The Coming WFH Standoff

Is remote work here to stay?

Covid forced us all to our houses and for a while it seemed like this would be a permanent trend, at least in the IT space. People were surprised when productivity stayed consistent or even increased. They started talking about making it permanent. Some even took the plunge (Dropbox, Twitter, Upwork, Zillow).

But grumblings about a potentially remote-working-world were circulating as well. Particularly on social media. Doubters claimed that teams cannot build trust remotely, that work relationships must be built face-to-face.

These comments, however, stand in contrast to successful companies like Hashicorp, Basecamp and Automattic that worked remotly even before the pandemic.

So what is the truth? As far as I can tell, the remote work critic’s argument doesn’t center on productivity, but on relationships and may be an expression of personal preference — the classic difference between introverts and extroverts. People are different, and they need different things from their place of employment. For some, work doesn’t need to provide both coworkers and lunch companions. For others, more personal contact is crucial for effective collaboration.

If the need for face-to-face communication is individually determined, then we should settle on a hybrid solution that respects that difference.

Consider how a university is configured. There are study arrangements for all types of people. Some spend their time in study groups in shared spaces in libraries or elsewhere. Some take to a university carrel where they can be by themselves for long periods of quiet concentration. Some study in open areas like cafeterias or dormitory lobbies for the calming background noises and activity. There is something for everyone.

A university caters to all personality types, and does not glorify or disparage any specific style. Work should strive to do the same. We should not project our own preferences on anyone else, but respect them and seek to accommodate them where possible. And where people choose to work has such a significant impact on happiness and productivity that it deserves particular attention.

By a hybrid solution, I do not mean that some days you are on-site and other days you are not. That only promises to make people unhappy half the time. But a hybrid solution where the employees get to choose between a remote-only or on-site team — where everyone on the team is either 100% remote or 100% on-site¹.

Why does this determination needs to be team specific? Because teams with only some remote workers are problematic. If building trust with remote employees is difficult now for the face-to-facers, that won’t change after they return to the office and still have to collaborate online with half their team. It also doesn’t seem practical to ask them to limit their interactions to video conferencing from their desks. If face-to-face interaction was what they were craving that scheme would only further deprive them. Remote workers also suffer in these schemes. They are likely to feel excluded, wondering what decisions are being made without them.

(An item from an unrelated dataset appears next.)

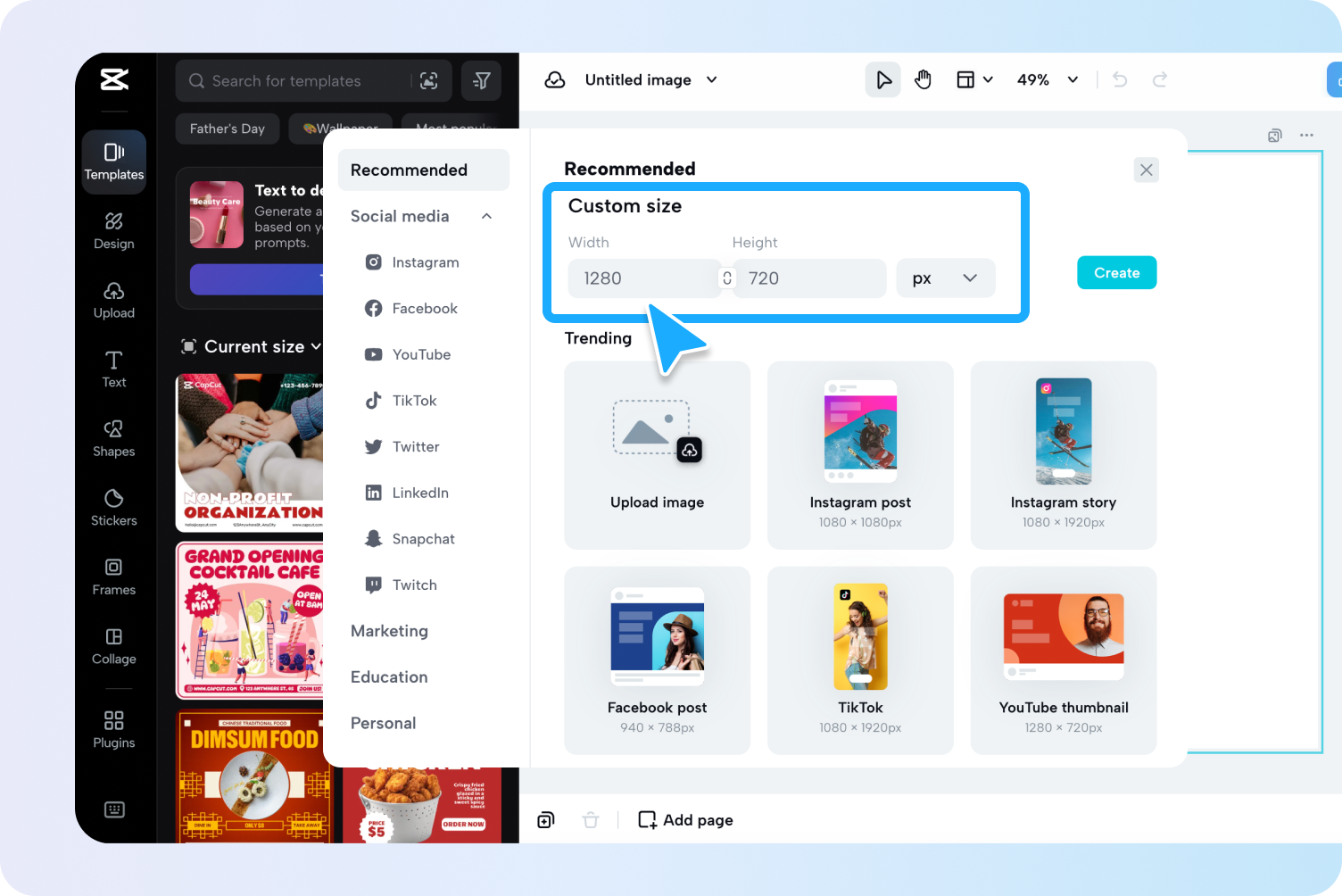
Task: Select the Collage tool
Action: tap(113, 646)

We just came off a decade or more where engineers were forced to work in open office plans because of a minority preference of corporate executives. Plenty of engineers complained about the distraction. It would be a mistake to force it on them again. Likewise, forcing everyone to work remotely would be the other side of the same mistake.

In our future working arrangements — even after covid — let’s have it both ways. It’s not that hard. No matter how much either side may try to project their own preferences on the other, let’s stay strong and remember the lessons we’ve learned. Most of all, let’s be sensitive to each other’s personal needs. This pandemic has at least taught us that much.


[1] Another popular idea is for teams to all be on-site some days of the week and remote the rest. This scheme could work, but has some potential pitfalls. First, it requires that everyone be on the same in-office schedule, but that can be difficult to ararnge. Second, over time people will naturally prefer one working mode over the other and drift towards it primarily. Then all the same failed dynamics of a half-and-half team will be present.